*** Opening Provided entries ***

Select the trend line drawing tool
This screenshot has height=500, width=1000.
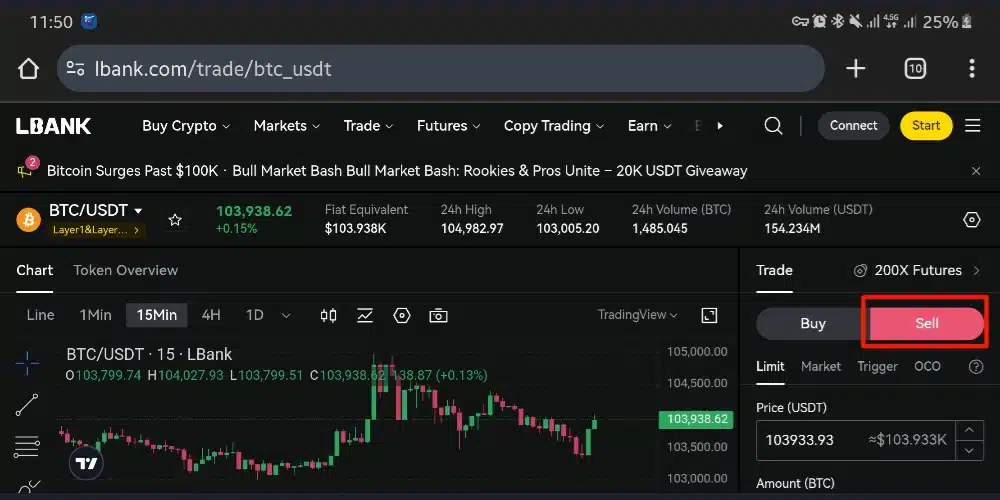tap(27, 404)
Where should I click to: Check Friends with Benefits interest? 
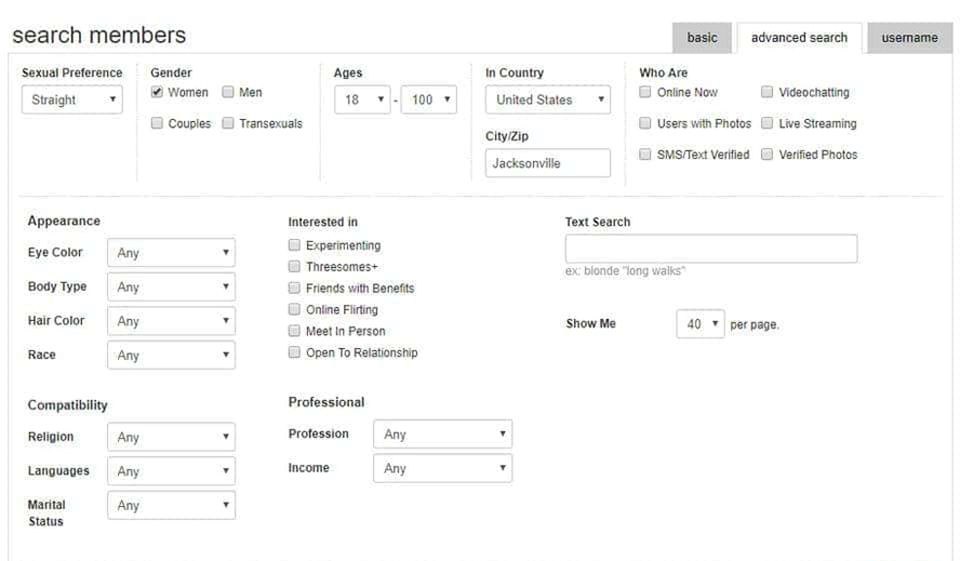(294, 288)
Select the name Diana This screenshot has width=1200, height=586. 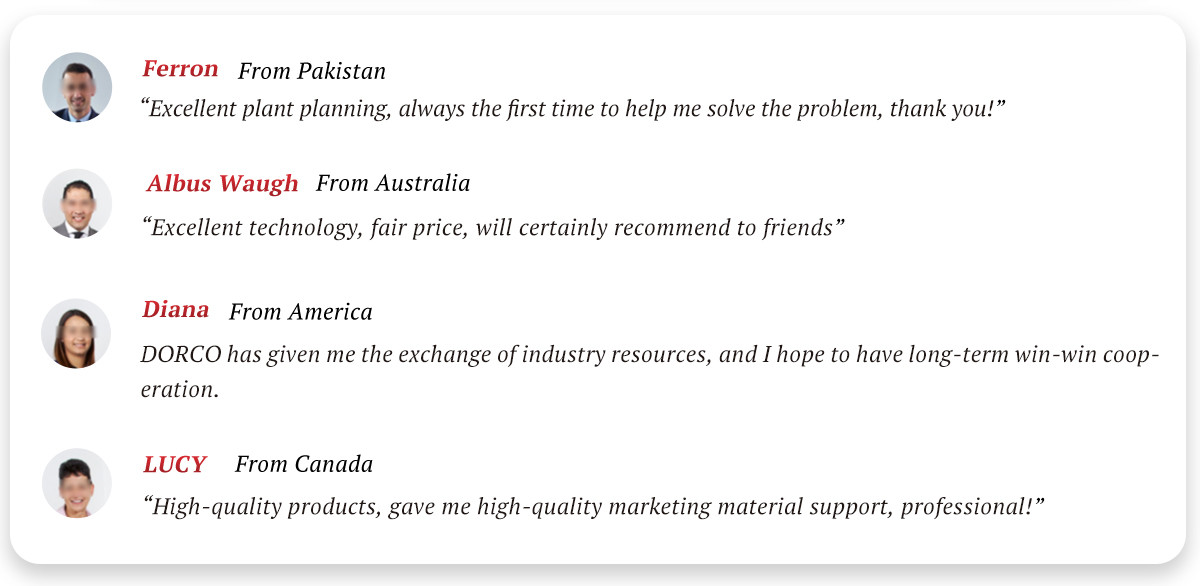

*** Closing Provided entries ***

Goal of the exercise:
Could you write out again, exactly, the lines from the line containing "Where should I" through the last line of the records above? Leave out the pictures.

Task response:
Where should I click to: Check Friends with Benefits interest? 
(294, 288)
Select the name Diana This screenshot has width=1200, height=586. 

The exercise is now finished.